**Task goal**
Single out the lines of the material that contain "agent" and copy them.

**Source records**

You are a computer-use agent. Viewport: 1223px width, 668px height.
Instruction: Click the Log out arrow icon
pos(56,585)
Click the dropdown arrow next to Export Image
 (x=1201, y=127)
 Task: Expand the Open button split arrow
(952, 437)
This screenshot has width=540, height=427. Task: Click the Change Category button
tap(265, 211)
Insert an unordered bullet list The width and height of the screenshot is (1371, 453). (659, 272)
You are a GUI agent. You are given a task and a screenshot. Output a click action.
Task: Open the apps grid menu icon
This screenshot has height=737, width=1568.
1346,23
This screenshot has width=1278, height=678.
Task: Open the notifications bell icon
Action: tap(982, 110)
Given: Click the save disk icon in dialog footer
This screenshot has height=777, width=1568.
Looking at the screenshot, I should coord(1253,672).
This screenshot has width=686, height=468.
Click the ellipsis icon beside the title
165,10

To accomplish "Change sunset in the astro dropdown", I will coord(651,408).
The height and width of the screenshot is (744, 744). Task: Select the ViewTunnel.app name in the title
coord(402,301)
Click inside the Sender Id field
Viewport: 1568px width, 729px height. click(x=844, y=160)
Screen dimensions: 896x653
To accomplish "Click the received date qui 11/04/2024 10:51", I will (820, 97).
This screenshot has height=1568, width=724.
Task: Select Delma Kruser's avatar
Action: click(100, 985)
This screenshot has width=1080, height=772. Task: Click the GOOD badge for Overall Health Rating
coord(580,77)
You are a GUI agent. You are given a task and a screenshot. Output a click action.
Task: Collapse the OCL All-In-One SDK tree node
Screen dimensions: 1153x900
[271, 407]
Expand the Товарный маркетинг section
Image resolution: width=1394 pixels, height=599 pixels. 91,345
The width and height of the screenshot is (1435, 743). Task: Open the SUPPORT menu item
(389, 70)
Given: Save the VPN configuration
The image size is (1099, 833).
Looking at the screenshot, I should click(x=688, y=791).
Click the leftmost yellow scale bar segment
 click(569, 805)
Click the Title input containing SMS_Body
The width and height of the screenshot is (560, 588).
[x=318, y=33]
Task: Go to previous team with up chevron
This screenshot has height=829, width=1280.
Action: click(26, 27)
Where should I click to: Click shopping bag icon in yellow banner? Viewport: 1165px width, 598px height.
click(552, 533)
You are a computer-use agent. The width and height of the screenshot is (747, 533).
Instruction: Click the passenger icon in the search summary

**Answer space**
You are a computer-use agent. Viewport: 1223px width, 668px height.
You are a GUI agent. You are given a task and a screenshot. Output a click action.
You are a GUI agent. You are given a task and a screenshot. Output a click action.
You are a computer-use agent. The width and height of the screenshot is (747, 533).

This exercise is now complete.